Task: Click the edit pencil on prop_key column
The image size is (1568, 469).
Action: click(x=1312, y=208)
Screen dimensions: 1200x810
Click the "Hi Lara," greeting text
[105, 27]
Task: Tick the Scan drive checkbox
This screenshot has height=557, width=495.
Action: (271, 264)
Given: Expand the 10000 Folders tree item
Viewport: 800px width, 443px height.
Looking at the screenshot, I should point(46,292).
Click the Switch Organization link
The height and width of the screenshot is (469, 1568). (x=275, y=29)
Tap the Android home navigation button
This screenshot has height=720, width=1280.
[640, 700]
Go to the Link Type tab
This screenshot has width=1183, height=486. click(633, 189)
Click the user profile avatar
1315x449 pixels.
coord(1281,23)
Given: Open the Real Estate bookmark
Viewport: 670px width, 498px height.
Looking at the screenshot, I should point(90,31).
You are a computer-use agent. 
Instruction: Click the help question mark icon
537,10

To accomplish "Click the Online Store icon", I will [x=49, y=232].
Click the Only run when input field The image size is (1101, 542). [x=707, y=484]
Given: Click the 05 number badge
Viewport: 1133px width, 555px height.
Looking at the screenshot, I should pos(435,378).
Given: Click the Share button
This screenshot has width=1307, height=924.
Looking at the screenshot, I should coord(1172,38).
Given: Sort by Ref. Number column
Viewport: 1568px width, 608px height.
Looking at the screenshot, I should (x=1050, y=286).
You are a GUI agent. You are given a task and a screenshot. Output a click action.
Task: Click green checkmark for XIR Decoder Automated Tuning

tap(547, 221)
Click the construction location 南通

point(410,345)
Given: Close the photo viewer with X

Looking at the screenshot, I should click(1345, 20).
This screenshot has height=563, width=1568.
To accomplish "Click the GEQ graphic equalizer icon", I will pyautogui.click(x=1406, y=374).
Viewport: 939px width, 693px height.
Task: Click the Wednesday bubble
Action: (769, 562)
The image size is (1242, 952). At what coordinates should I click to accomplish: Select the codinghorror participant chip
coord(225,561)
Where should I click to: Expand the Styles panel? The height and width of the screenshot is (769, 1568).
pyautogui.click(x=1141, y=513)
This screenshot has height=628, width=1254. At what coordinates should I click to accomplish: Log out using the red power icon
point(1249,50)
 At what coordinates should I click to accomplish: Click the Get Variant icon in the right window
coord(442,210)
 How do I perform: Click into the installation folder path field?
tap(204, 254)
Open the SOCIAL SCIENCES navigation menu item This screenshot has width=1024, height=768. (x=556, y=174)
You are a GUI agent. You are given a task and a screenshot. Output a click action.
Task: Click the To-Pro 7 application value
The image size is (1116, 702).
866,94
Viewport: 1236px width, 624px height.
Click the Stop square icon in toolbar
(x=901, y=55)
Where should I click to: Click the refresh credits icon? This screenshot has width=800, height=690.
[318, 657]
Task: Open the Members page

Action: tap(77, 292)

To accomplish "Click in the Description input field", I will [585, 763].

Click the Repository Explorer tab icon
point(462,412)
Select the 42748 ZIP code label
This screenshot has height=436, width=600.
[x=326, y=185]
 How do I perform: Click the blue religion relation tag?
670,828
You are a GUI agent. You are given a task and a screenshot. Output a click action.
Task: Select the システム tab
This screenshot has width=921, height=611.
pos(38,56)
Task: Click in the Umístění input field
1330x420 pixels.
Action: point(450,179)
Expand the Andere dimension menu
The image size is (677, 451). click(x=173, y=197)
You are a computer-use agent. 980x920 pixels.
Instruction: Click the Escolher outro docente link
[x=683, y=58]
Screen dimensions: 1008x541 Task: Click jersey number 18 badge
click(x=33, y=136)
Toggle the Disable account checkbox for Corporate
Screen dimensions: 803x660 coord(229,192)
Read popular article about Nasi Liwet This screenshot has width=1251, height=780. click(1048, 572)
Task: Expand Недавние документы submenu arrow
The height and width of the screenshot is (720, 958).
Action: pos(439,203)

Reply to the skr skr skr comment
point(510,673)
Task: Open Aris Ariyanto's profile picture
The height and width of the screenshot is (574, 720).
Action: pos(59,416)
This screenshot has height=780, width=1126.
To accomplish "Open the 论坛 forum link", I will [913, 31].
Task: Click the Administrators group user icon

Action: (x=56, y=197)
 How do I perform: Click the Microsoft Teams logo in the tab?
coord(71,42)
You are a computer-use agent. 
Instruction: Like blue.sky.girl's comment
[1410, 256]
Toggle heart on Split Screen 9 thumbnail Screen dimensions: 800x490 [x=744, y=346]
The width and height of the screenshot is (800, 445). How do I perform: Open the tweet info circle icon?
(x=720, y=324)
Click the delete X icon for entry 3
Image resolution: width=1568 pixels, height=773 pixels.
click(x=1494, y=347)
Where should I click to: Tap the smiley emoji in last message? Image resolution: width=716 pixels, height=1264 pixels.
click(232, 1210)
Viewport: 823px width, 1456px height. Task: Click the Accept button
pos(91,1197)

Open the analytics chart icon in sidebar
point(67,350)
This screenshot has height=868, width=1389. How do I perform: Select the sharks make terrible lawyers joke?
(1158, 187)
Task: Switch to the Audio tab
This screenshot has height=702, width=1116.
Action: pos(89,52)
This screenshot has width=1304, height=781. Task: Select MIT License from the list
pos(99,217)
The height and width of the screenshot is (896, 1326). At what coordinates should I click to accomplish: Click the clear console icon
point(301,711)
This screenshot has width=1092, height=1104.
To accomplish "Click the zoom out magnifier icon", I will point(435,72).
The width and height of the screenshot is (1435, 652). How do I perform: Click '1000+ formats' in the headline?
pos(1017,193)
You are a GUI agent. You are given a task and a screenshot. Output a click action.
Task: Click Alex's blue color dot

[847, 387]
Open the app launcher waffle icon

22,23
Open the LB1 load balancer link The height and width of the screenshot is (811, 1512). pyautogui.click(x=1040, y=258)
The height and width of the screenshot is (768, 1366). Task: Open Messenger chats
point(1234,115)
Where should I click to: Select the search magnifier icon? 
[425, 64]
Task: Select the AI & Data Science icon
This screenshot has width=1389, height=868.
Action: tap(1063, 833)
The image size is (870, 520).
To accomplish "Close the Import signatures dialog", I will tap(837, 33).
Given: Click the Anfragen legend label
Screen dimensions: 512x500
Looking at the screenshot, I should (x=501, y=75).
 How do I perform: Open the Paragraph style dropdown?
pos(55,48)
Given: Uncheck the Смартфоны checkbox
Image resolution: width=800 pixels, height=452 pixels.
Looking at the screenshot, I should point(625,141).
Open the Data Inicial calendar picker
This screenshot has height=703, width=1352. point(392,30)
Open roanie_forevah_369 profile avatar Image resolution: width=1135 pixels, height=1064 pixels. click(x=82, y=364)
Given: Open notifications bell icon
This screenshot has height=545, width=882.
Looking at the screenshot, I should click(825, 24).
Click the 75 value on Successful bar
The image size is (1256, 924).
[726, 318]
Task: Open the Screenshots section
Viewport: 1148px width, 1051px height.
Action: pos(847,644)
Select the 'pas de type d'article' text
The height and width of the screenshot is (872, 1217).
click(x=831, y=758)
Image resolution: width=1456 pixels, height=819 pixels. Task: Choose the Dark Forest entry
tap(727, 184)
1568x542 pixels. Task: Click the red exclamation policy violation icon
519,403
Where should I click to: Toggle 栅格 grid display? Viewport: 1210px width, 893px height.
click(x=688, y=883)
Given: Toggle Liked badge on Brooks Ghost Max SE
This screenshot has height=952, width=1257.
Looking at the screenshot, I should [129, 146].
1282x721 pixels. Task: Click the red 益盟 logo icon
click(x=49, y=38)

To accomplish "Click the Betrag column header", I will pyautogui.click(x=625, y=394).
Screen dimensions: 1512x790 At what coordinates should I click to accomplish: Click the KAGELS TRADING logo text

□ □ □

▸ What is required
Make a word-for-word transcription of the listing above.

▸ Answer area
Task: Click the edit pencil on prop_key column
The image size is (1568, 469).
Action: click(x=1312, y=208)
Screen dimensions: 1200x810
Click the "Hi Lara," greeting text
[105, 27]
Task: Tick the Scan drive checkbox
This screenshot has height=557, width=495.
Action: (271, 264)
Given: Expand the 10000 Folders tree item
Viewport: 800px width, 443px height.
Looking at the screenshot, I should point(46,292).
Click the Switch Organization link
The height and width of the screenshot is (469, 1568). (x=275, y=29)
Tap the Android home navigation button
This screenshot has height=720, width=1280.
[640, 700]
Go to the Link Type tab
This screenshot has width=1183, height=486. click(633, 189)
Click the user profile avatar
1315x449 pixels.
coord(1281,23)
Given: Open the Real Estate bookmark
Viewport: 670px width, 498px height.
Looking at the screenshot, I should point(90,31).
You are a computer-use agent. 
Instruction: Click the help question mark icon
537,10

To accomplish "Click the Online Store icon", I will [x=49, y=232].
Click the Only run when input field The image size is (1101, 542). [x=707, y=484]
Given: Click the 05 number badge
Viewport: 1133px width, 555px height.
Looking at the screenshot, I should pos(435,378).
Given: Click the Share button
This screenshot has width=1307, height=924.
Looking at the screenshot, I should coord(1172,38).
Given: Sort by Ref. Number column
Viewport: 1568px width, 608px height.
Looking at the screenshot, I should (x=1050, y=286).
You are a GUI agent. You are given a task and a screenshot. Output a click action.
Task: Click green checkmark for XIR Decoder Automated Tuning

tap(547, 221)
Click the construction location 南通

point(410,345)
Given: Close the photo viewer with X

Looking at the screenshot, I should click(1345, 20).
This screenshot has height=563, width=1568.
To accomplish "Click the GEQ graphic equalizer icon", I will pyautogui.click(x=1406, y=374).
Viewport: 939px width, 693px height.
Task: Click the Wednesday bubble
Action: (769, 562)
The image size is (1242, 952). At what coordinates should I click to accomplish: Select the codinghorror participant chip
coord(225,561)
Where should I click to: Expand the Styles panel? The height and width of the screenshot is (769, 1568).
pyautogui.click(x=1141, y=513)
This screenshot has height=628, width=1254. At what coordinates should I click to accomplish: Log out using the red power icon
point(1249,50)
 At what coordinates should I click to accomplish: Click the Get Variant icon in the right window
coord(442,210)
 How do I perform: Click into the installation folder path field?
tap(204, 254)
Open the SOCIAL SCIENCES navigation menu item This screenshot has width=1024, height=768. (x=556, y=174)
You are a GUI agent. You are given a task and a screenshot. Output a click action.
Task: Click the To-Pro 7 application value
The image size is (1116, 702).
866,94
Viewport: 1236px width, 624px height.
Click the Stop square icon in toolbar
(x=901, y=55)
Where should I click to: Click the refresh credits icon? This screenshot has width=800, height=690.
[318, 657]
Task: Open the Members page

Action: tap(77, 292)

To accomplish "Click in the Description input field", I will [585, 763].

Click the Repository Explorer tab icon
point(462,412)
Select the 42748 ZIP code label
This screenshot has height=436, width=600.
[x=326, y=185]
 How do I perform: Click the blue religion relation tag?
670,828
You are a GUI agent. You are given a task and a screenshot. Output a click action.
Task: Select the システム tab
This screenshot has width=921, height=611.
pos(38,56)
Task: Click in the Umístění input field
1330x420 pixels.
Action: point(450,179)
Expand the Andere dimension menu
The image size is (677, 451). click(x=173, y=197)
You are a computer-use agent. 980x920 pixels.
Instruction: Click the Escolher outro docente link
[x=683, y=58]
Screen dimensions: 1008x541 Task: Click jersey number 18 badge
click(x=33, y=136)
Toggle the Disable account checkbox for Corporate
Screen dimensions: 803x660 coord(229,192)
Read popular article about Nasi Liwet This screenshot has width=1251, height=780. click(1048, 572)
Task: Expand Недавние документы submenu arrow
The height and width of the screenshot is (720, 958).
Action: pos(439,203)

Reply to the skr skr skr comment
point(510,673)
Task: Open Aris Ariyanto's profile picture
The height and width of the screenshot is (574, 720).
Action: pos(59,416)
This screenshot has height=780, width=1126.
To accomplish "Open the 论坛 forum link", I will [913, 31].
Task: Click the Administrators group user icon

Action: (x=56, y=197)
 How do I perform: Click the Microsoft Teams logo in the tab?
coord(71,42)
You are a computer-use agent. 
Instruction: Like blue.sky.girl's comment
[1410, 256]
Toggle heart on Split Screen 9 thumbnail Screen dimensions: 800x490 [x=744, y=346]
The width and height of the screenshot is (800, 445). How do I perform: Open the tweet info circle icon?
(x=720, y=324)
Click the delete X icon for entry 3
Image resolution: width=1568 pixels, height=773 pixels.
click(x=1494, y=347)
Where should I click to: Tap the smiley emoji in last message? Image resolution: width=716 pixels, height=1264 pixels.
click(232, 1210)
Viewport: 823px width, 1456px height. Task: Click the Accept button
pos(91,1197)

Open the analytics chart icon in sidebar
point(67,350)
This screenshot has height=868, width=1389. How do I perform: Select the sharks make terrible lawyers joke?
(1158, 187)
Task: Switch to the Audio tab
This screenshot has height=702, width=1116.
Action: pos(89,52)
This screenshot has width=1304, height=781. Task: Select MIT License from the list
pos(99,217)
The height and width of the screenshot is (896, 1326). At what coordinates should I click to accomplish: Click the clear console icon
point(301,711)
This screenshot has width=1092, height=1104.
To accomplish "Click the zoom out magnifier icon", I will point(435,72).
The width and height of the screenshot is (1435, 652). How do I perform: Click '1000+ formats' in the headline?
pos(1017,193)
You are a GUI agent. You are given a task and a screenshot. Output a click action.
Task: Click Alex's blue color dot

[847, 387]
Open the app launcher waffle icon

22,23
Open the LB1 load balancer link The height and width of the screenshot is (811, 1512). pyautogui.click(x=1040, y=258)
The height and width of the screenshot is (768, 1366). Task: Open Messenger chats
point(1234,115)
Where should I click to: Select the search magnifier icon? 
[425, 64]
Task: Select the AI & Data Science icon
This screenshot has width=1389, height=868.
Action: tap(1063, 833)
The image size is (870, 520).
To accomplish "Close the Import signatures dialog", I will tap(837, 33).
Given: Click the Anfragen legend label
Screen dimensions: 512x500
Looking at the screenshot, I should (x=501, y=75).
 How do I perform: Open the Paragraph style dropdown?
pos(55,48)
Given: Uncheck the Смартфоны checkbox
Image resolution: width=800 pixels, height=452 pixels.
Looking at the screenshot, I should point(625,141).
Open the Data Inicial calendar picker
This screenshot has height=703, width=1352. point(392,30)
Open roanie_forevah_369 profile avatar Image resolution: width=1135 pixels, height=1064 pixels. click(x=82, y=364)
Given: Open notifications bell icon
This screenshot has height=545, width=882.
Looking at the screenshot, I should click(825, 24).
Click the 75 value on Successful bar
The image size is (1256, 924).
[726, 318]
Task: Open the Screenshots section
Viewport: 1148px width, 1051px height.
Action: pos(847,644)
Select the 'pas de type d'article' text
The height and width of the screenshot is (872, 1217).
click(x=831, y=758)
Image resolution: width=1456 pixels, height=819 pixels. Task: Choose the Dark Forest entry
tap(727, 184)
1568x542 pixels. Task: Click the red exclamation policy violation icon
519,403
Where should I click to: Toggle 栅格 grid display? Viewport: 1210px width, 893px height.
click(x=688, y=883)
Given: Toggle Liked badge on Brooks Ghost Max SE
This screenshot has height=952, width=1257.
Looking at the screenshot, I should [129, 146].
1282x721 pixels. Task: Click the red 益盟 logo icon
click(x=49, y=38)

To accomplish "Click the Betrag column header", I will pyautogui.click(x=625, y=394).
Screen dimensions: 1512x790 At what coordinates should I click to accomplish: Click the KAGELS TRADING logo text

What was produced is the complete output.